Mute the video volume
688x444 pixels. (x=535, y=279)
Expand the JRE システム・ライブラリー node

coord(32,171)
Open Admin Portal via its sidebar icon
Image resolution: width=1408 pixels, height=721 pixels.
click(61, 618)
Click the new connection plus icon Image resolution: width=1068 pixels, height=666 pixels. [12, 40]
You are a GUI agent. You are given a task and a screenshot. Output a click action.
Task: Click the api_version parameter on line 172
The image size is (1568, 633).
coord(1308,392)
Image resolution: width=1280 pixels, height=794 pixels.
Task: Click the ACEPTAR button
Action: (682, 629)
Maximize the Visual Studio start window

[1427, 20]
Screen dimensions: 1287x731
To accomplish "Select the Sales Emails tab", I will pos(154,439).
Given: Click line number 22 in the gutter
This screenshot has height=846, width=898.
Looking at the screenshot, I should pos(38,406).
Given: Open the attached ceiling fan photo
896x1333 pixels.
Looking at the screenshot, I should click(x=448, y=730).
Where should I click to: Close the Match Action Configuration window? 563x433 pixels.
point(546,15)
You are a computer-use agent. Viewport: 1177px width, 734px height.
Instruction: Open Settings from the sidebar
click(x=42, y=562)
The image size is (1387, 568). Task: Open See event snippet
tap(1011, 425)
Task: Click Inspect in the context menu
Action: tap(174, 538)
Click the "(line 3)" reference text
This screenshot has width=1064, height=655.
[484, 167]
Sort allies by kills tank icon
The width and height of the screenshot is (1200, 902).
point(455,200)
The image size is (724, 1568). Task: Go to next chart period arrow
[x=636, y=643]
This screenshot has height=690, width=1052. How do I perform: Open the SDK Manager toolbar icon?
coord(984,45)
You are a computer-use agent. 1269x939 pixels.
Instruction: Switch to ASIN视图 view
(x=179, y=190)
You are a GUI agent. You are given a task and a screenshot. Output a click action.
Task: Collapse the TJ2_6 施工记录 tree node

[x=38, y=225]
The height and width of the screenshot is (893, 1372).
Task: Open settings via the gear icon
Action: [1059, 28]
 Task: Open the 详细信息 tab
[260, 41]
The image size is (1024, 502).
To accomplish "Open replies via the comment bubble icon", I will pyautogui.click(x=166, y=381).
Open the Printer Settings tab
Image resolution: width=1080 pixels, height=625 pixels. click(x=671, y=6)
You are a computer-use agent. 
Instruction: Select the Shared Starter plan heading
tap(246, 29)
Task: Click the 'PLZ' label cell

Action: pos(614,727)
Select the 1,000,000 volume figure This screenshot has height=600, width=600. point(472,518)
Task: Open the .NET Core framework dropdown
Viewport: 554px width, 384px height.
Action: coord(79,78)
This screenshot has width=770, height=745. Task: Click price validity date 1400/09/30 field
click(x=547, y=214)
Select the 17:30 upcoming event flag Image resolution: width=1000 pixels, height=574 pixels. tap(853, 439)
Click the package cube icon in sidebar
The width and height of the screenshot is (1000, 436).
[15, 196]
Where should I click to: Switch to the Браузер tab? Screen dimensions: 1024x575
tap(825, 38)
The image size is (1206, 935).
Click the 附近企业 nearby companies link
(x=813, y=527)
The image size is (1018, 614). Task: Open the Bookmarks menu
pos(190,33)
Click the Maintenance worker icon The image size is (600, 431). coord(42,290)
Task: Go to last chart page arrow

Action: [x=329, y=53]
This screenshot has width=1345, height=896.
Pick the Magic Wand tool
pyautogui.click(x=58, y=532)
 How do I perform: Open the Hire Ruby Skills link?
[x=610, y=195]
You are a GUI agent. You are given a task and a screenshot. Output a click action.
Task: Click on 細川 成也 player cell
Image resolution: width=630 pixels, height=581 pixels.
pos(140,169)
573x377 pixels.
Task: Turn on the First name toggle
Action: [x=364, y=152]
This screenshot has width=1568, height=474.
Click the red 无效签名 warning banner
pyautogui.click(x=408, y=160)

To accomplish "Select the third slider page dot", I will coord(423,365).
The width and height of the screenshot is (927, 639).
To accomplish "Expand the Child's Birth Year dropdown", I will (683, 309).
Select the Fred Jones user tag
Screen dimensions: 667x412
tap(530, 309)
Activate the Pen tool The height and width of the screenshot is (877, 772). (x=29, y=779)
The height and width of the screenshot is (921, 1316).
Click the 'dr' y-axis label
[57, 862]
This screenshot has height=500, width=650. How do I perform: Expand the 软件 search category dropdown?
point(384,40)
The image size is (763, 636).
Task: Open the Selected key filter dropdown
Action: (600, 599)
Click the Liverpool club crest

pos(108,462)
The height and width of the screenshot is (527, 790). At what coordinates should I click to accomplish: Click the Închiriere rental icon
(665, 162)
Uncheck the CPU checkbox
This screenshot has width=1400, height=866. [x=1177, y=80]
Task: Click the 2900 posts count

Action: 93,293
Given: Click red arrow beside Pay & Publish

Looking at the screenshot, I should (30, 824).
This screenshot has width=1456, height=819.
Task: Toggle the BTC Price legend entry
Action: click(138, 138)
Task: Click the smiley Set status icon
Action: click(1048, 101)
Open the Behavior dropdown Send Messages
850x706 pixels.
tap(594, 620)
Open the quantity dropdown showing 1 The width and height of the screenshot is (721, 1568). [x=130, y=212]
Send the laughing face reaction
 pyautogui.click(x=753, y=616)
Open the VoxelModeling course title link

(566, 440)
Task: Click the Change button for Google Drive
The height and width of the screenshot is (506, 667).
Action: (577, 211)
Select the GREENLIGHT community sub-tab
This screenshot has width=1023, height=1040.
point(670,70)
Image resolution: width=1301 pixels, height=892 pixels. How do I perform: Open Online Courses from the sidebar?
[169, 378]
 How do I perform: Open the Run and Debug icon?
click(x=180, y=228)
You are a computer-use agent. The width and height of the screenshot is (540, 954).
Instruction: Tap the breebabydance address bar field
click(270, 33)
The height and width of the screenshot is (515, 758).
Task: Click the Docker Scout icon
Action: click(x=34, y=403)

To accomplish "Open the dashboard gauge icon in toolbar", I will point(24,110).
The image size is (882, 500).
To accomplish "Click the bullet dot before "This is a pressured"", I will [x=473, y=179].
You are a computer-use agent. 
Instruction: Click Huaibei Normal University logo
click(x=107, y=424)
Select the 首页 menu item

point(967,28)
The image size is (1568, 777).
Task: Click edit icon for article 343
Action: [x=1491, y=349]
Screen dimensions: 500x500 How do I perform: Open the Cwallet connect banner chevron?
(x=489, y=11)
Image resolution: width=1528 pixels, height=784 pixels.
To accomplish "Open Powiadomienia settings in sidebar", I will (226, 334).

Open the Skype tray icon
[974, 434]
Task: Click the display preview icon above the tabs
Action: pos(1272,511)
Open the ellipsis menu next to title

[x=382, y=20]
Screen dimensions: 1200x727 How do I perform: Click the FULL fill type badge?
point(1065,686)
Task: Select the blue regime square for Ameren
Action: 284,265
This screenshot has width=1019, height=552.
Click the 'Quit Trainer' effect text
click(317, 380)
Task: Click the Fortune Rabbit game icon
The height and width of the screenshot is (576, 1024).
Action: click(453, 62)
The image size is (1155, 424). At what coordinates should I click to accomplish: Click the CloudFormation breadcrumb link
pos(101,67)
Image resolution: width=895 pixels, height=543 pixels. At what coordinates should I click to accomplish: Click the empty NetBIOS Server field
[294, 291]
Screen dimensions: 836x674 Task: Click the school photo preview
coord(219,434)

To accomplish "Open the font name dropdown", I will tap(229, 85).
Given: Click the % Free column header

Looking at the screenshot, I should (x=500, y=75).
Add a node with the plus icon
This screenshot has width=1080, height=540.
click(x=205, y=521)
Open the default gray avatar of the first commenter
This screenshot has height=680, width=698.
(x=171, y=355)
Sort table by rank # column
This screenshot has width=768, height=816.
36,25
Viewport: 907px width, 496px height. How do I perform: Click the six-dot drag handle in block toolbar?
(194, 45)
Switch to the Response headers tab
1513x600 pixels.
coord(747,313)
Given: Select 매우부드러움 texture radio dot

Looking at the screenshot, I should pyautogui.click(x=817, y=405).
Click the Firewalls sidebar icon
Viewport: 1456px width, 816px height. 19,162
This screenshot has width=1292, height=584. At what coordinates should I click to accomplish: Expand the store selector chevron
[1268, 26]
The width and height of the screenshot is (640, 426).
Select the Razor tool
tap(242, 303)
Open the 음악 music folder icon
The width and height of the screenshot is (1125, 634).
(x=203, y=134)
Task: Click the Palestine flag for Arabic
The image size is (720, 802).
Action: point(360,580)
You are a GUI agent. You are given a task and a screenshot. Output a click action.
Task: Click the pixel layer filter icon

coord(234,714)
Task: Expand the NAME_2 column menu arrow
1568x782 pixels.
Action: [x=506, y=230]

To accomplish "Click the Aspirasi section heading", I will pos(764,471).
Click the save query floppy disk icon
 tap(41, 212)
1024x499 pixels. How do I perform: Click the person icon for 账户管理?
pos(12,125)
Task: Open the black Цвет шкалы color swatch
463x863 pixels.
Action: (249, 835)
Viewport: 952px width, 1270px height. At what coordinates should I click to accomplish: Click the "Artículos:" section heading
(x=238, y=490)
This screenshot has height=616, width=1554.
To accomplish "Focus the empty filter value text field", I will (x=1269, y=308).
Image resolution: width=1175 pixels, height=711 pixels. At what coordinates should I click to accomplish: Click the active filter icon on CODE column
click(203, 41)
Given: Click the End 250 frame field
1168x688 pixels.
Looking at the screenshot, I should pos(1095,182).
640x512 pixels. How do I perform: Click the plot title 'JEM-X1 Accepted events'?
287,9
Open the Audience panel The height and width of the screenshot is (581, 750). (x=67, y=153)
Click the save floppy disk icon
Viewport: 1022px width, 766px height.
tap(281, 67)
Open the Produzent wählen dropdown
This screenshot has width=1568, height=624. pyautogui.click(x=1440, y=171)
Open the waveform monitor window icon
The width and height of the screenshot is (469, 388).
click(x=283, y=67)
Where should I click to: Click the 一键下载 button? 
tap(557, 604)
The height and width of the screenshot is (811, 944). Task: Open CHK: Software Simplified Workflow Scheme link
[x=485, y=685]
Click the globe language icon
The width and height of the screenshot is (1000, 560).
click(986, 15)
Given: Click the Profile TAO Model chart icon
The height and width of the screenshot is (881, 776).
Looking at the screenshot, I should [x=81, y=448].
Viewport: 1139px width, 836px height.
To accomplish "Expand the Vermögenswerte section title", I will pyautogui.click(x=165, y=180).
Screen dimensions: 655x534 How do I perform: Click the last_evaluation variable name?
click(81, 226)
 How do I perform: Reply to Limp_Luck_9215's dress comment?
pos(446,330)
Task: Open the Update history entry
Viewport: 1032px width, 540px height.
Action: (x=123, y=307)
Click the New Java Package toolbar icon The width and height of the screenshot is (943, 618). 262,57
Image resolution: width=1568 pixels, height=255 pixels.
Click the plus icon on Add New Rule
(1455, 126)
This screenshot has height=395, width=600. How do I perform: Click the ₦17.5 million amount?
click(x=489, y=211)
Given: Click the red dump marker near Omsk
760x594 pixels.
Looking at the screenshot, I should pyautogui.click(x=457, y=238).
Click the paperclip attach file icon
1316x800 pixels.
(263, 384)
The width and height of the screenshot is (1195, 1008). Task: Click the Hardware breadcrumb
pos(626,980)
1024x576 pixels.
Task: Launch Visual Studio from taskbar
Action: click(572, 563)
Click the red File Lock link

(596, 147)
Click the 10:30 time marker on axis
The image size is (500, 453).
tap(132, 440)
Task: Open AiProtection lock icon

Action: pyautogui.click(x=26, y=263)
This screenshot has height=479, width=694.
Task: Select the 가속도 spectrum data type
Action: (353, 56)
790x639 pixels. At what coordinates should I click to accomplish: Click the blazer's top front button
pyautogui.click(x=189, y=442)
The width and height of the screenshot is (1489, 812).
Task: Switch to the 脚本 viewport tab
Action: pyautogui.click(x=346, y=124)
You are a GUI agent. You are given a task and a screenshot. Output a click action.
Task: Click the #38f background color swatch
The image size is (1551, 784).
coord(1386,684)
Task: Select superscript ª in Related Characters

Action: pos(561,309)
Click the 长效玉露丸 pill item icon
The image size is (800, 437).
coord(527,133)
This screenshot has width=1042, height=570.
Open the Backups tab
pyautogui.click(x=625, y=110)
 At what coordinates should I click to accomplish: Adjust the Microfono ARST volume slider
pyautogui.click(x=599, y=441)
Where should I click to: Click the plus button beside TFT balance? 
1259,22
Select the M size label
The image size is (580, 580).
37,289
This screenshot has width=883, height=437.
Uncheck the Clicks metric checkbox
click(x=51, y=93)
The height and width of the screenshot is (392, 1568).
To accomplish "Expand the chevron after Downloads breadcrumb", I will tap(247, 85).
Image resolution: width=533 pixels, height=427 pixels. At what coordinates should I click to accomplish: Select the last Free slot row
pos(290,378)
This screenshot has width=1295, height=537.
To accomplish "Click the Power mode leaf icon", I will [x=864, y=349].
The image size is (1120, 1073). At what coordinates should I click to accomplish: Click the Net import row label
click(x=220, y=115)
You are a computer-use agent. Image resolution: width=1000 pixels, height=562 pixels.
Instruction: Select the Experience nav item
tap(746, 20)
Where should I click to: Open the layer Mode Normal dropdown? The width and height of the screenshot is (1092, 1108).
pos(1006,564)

● YOUR TASK
The lines to copy are those in the listing that contain the word "color".

● TASK RESULT
Task: Open the black Цвет шкалы color swatch
Task: Click the #38f background color swatch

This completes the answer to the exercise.